Ook de VVD, traditioneel toch geen vijand van de ‘white collar worker’, opent de aanval op managers. In het VVD-verkiezingsprogramma worden management en bureaucratie in een adem genoemd, alsof het één onlosmakelijk een gevolg is van het ander. Letterlijk staat er: “Er komt minder management. Bureaucratie wordt aan banden gelegd.” Van leraren wordt beweerd dat deze ‘eigenlijk alleen carrière kunnen maken als manager binnen de school,’ wat volgens de VVD niet gezien moet worden als een eerbare manier voor een leraar om zich omhoog te werken.
Dan het CDA. Volgens de christen-democraten kunnen ministeries met minder managementlagen toe en moeten scholen dankzij meer autonomie worden bevrijd uit de klauwen van ‘bovenschools management’.
Managers worden door de schrijvers van deze verkiezingsprogramma’s neergezet als een door eigenbelang gedreven groep cijferneukers die eerzame vaklui overladen met bureaucratische regels. Het moet niet gekker worden. Als er iéts duidelijk is geworden uit de talloze artikelen die de afgelopen twee jaar verschenen – ook in Management Team – over de problemen in verzorgingstehuizen en op scholen, dan is het wel dat ook managers in die sectoren de grootste moeite hebben met door ambtenaren opgelegde procedures. Diagnose-behandel-combinaties (dbc’s), Periodieke Kwaliteitsonderzoeken (pko’s), protocollen en rapportages. Ga er als manager maar aan staan. Het probleem ligt volgens managers niet bij hen, maar bij de beleidsmakers.
De campagneteams van de drie grote landelijke partijen maken een denkfout. Bureaucratie en falend management zijn twee losstaande fenomenen.
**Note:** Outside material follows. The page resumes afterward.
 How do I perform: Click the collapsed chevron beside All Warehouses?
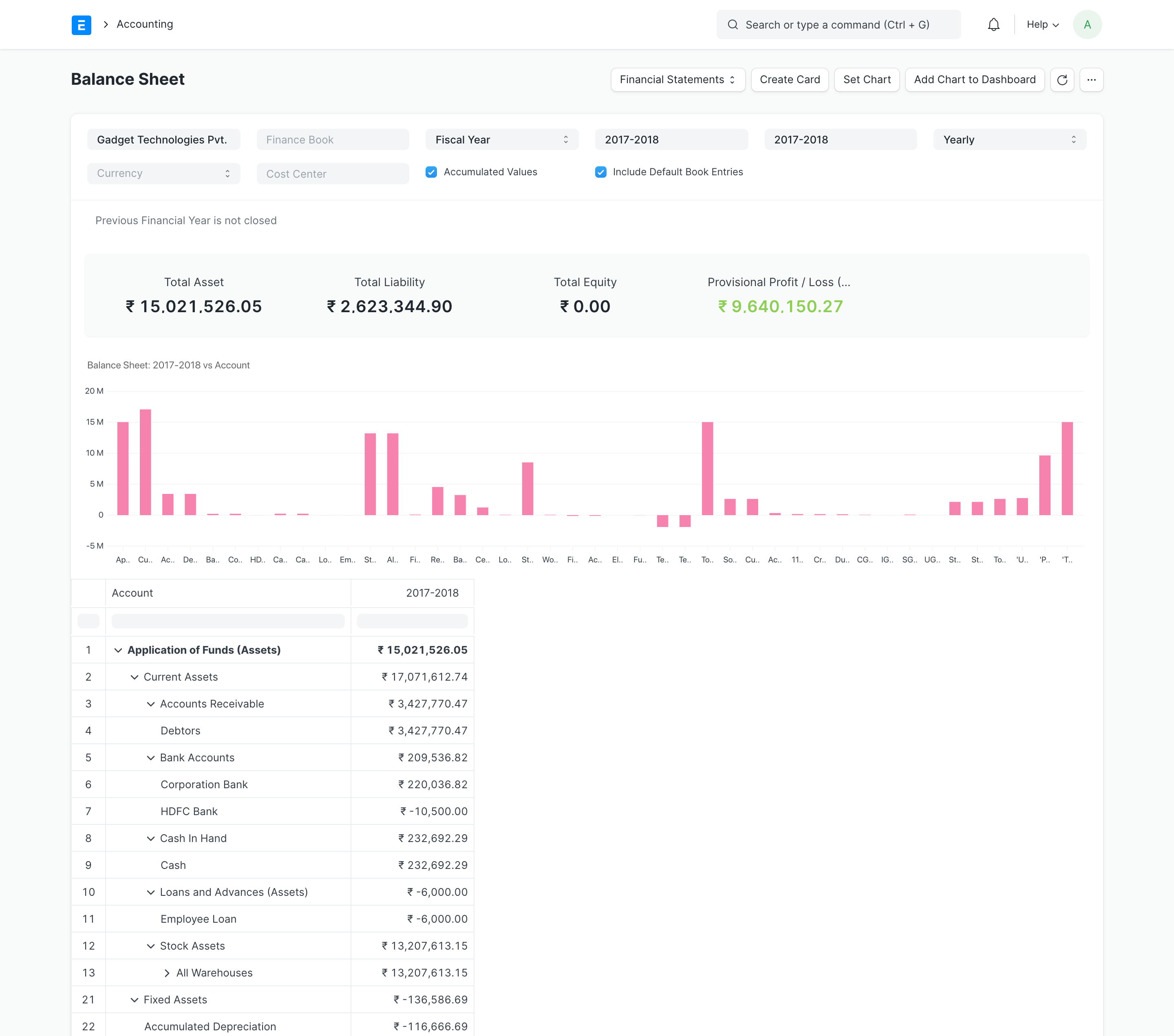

Zo zegt de noodzaak om een managementlaag weg te snijden op een departement niets over de overbodigheid van management, maar des te meer over het onvermogen van opeenvolgende ministers om greep te krijgen op de eigen ambtenaren. Natuurlijk zijn sommige ‘spreadsheetmanagers’ die anderen afrekenen op omzet en winst een last voor hun omgeving. Maar in de zorg en in het onderwijs is hun komst het gevolg van slechte politieke keuzes in het verleden.
Laat de politiek het probleem van de bureaucratie en de regelzucht van beleidsmakers maar oplossen. Dan kunnen de managers in de verzorgingstehuizen en op de scholen, die elke dag moeten dweilen met de kraan open, écht aan het werk.